Data to examine:
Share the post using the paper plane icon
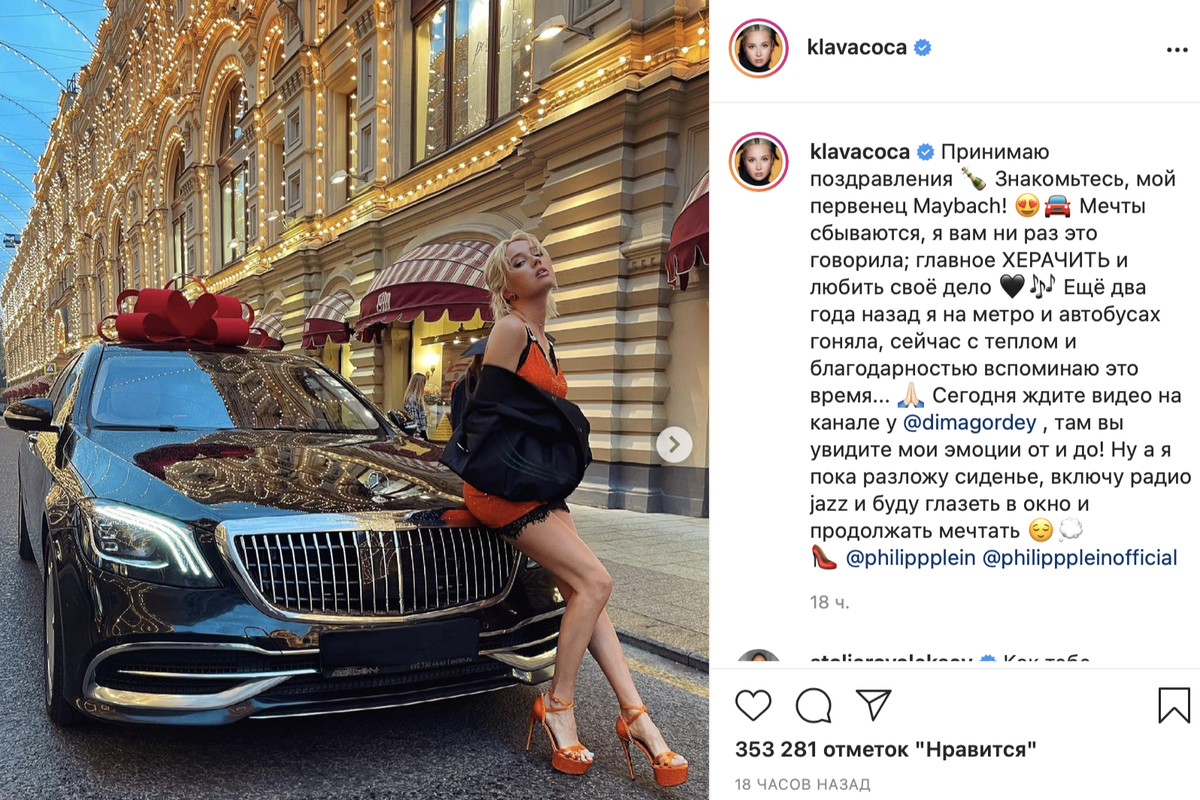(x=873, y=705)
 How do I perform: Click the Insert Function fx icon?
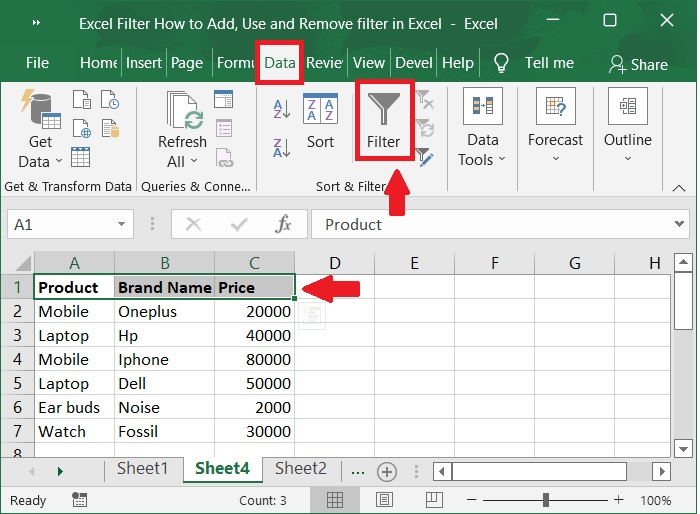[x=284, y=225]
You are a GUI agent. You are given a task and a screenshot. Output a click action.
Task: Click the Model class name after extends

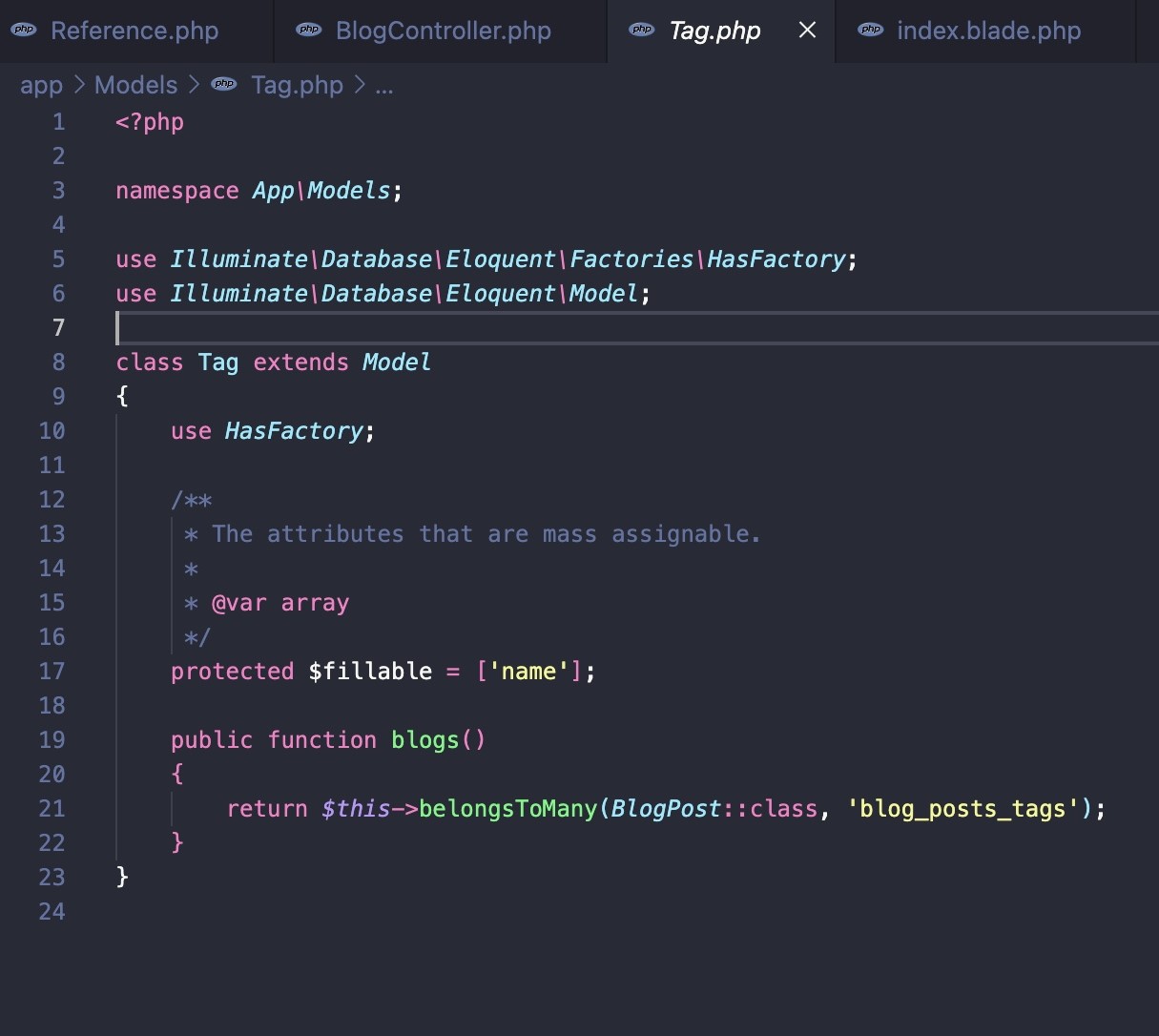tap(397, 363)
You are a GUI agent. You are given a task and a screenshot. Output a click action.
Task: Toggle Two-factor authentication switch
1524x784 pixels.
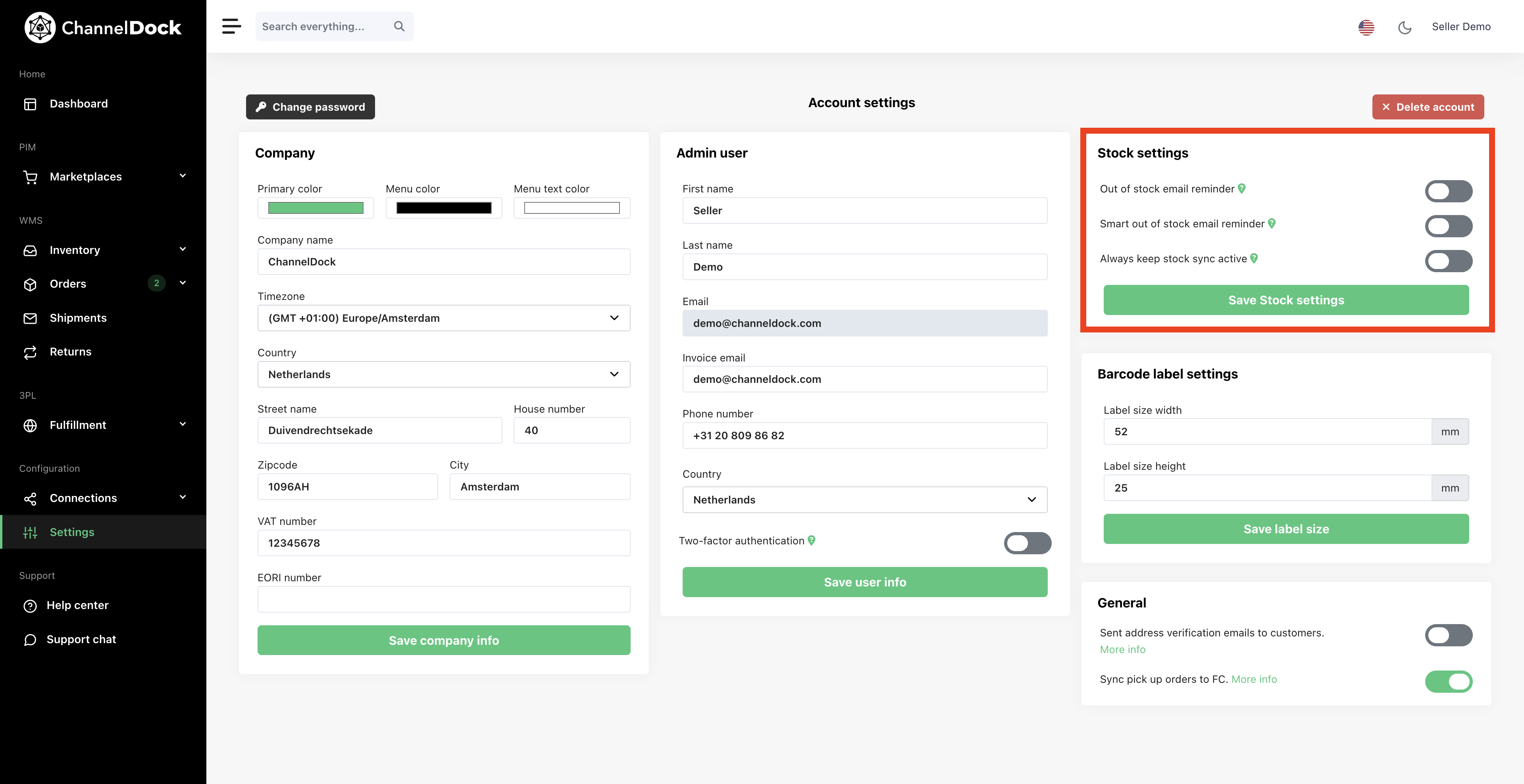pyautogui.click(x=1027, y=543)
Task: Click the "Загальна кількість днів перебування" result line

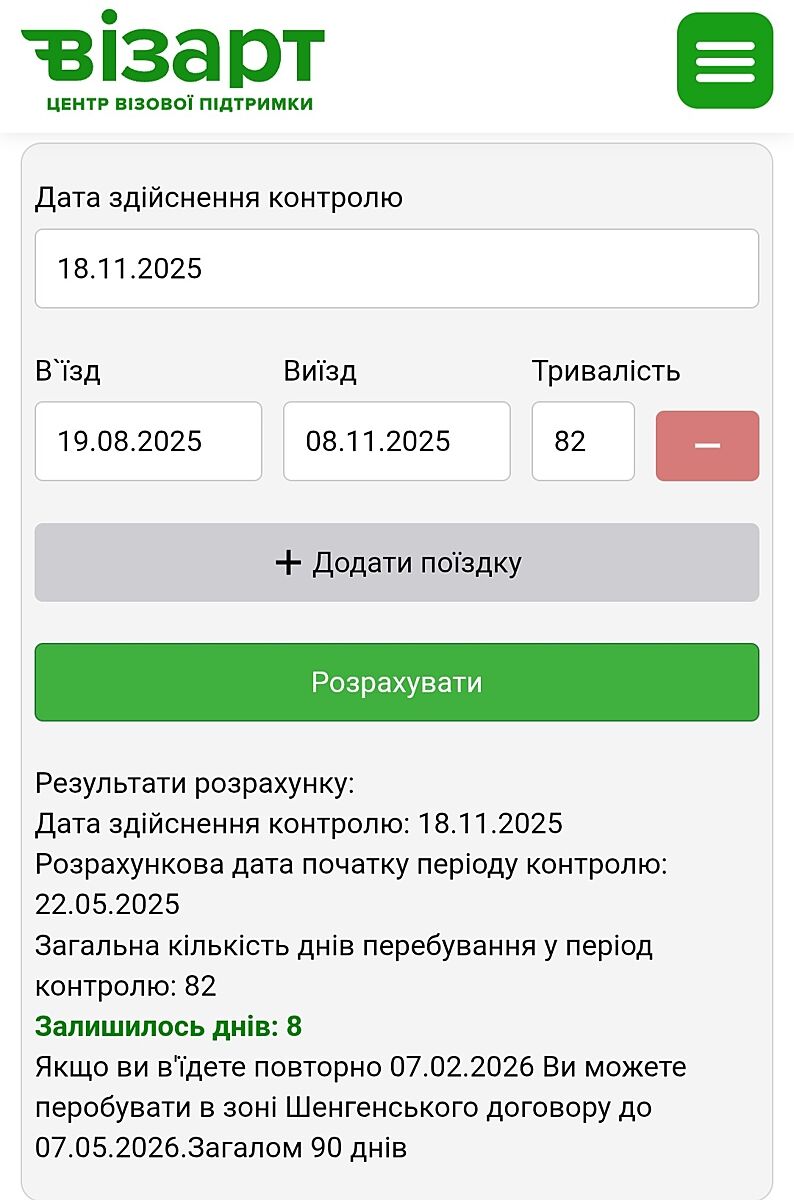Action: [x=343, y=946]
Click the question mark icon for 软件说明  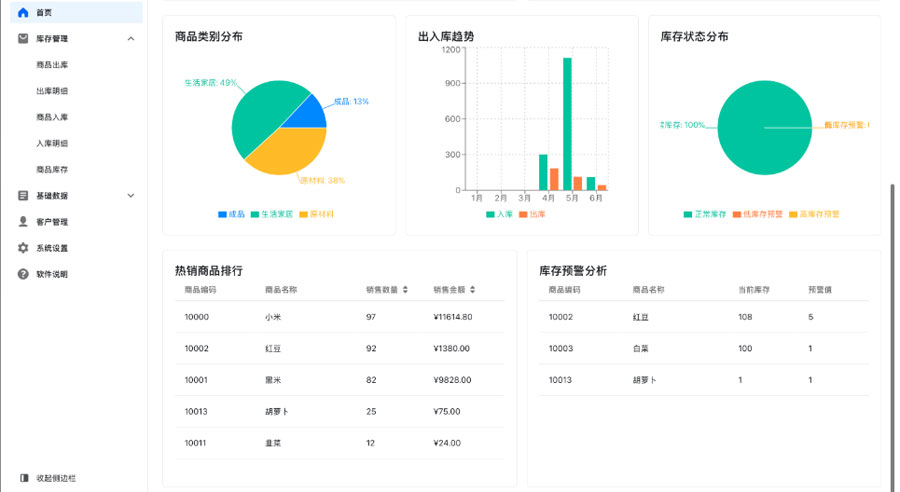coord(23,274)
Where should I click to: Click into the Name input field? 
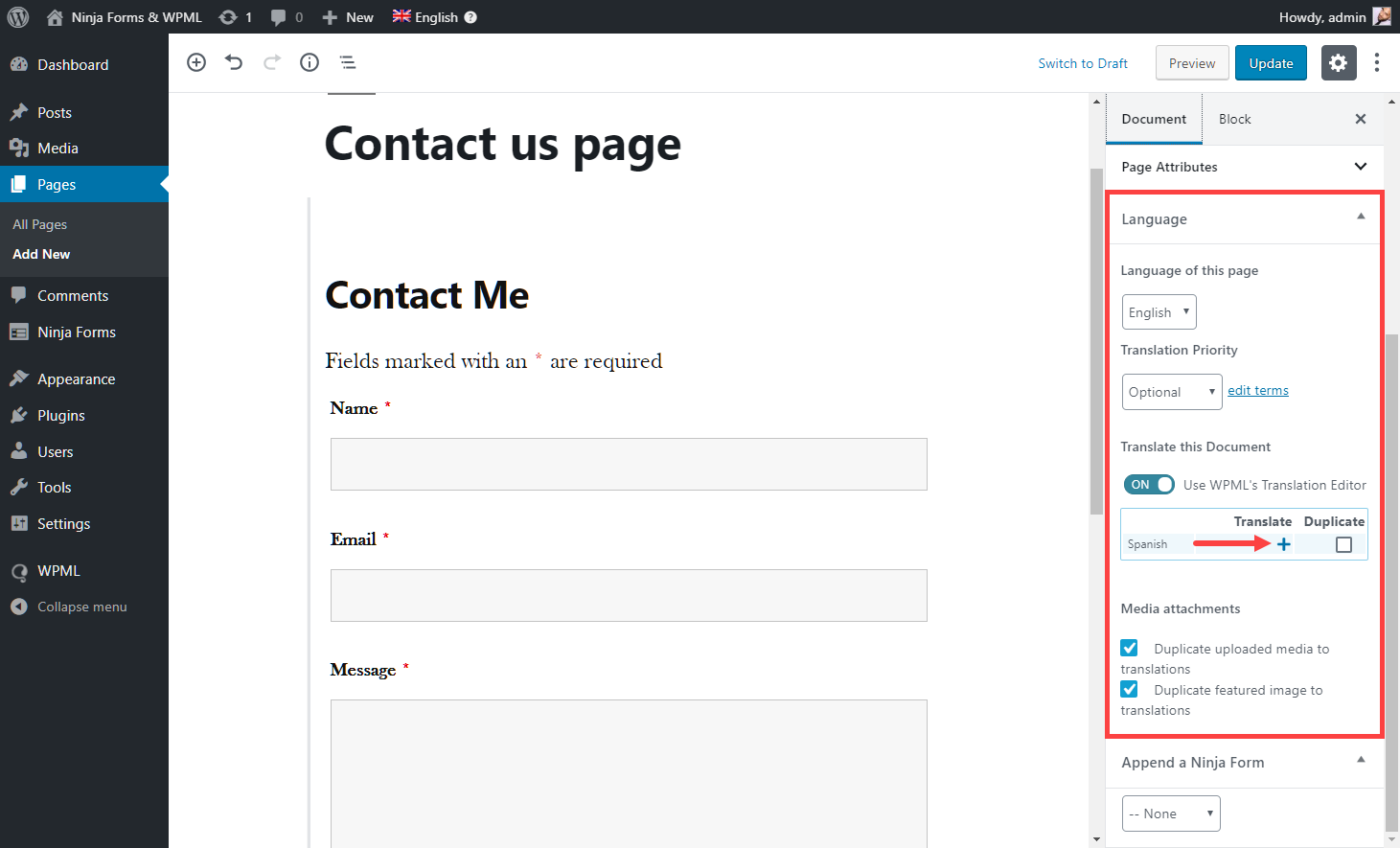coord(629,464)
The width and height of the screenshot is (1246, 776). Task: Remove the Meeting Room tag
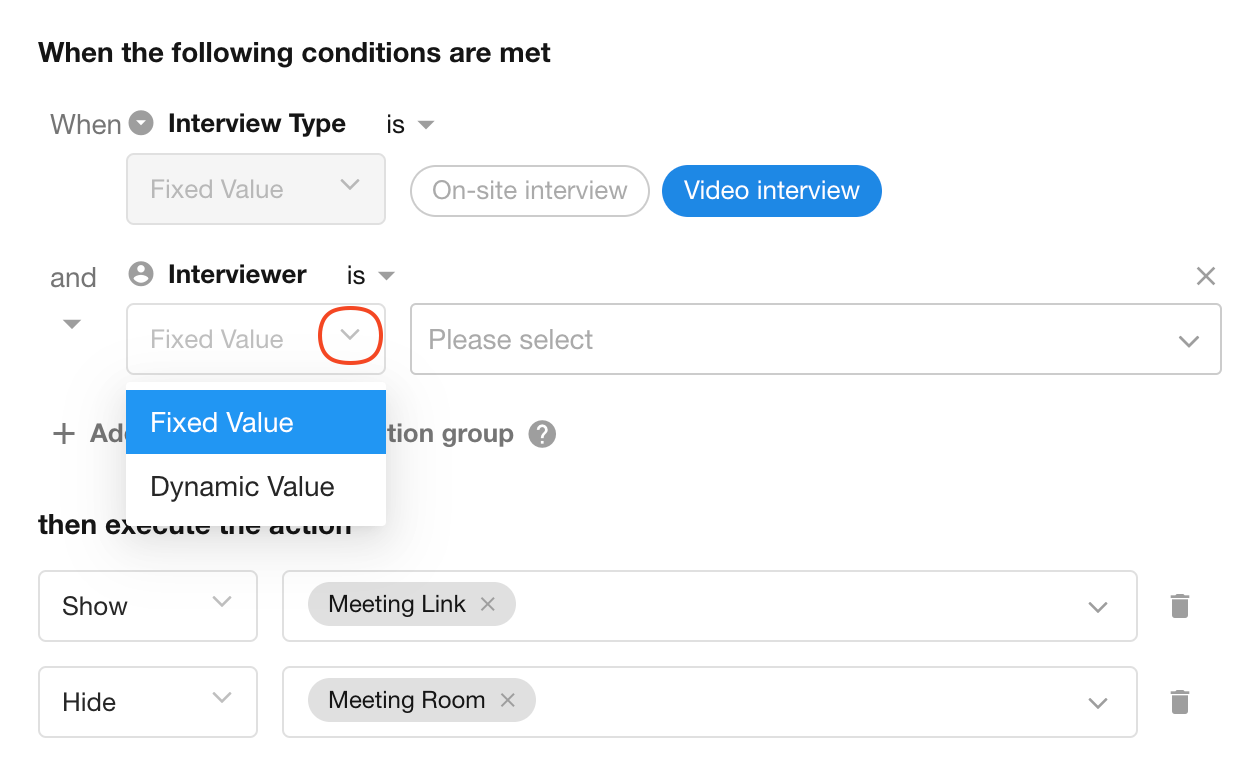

Required work:
Whatever lies between the first line of the data and the line holding "Task: Toggle Two-factor authentication switch", inclusive, should be repeated exactly, apart from the pictures.

Answer area:
Share the post using the paper plane icon
(x=873, y=705)
 How do I perform: Click the Insert Function fx icon?
[x=284, y=225]
You are a GUI agent. You are given a task and a screenshot. Output a click action.
Task: Click the Model class name after extends

tap(397, 363)
You are a GUI agent. You are given a task and a screenshot. Output a click action.
Task: Toggle Two-factor authentication switch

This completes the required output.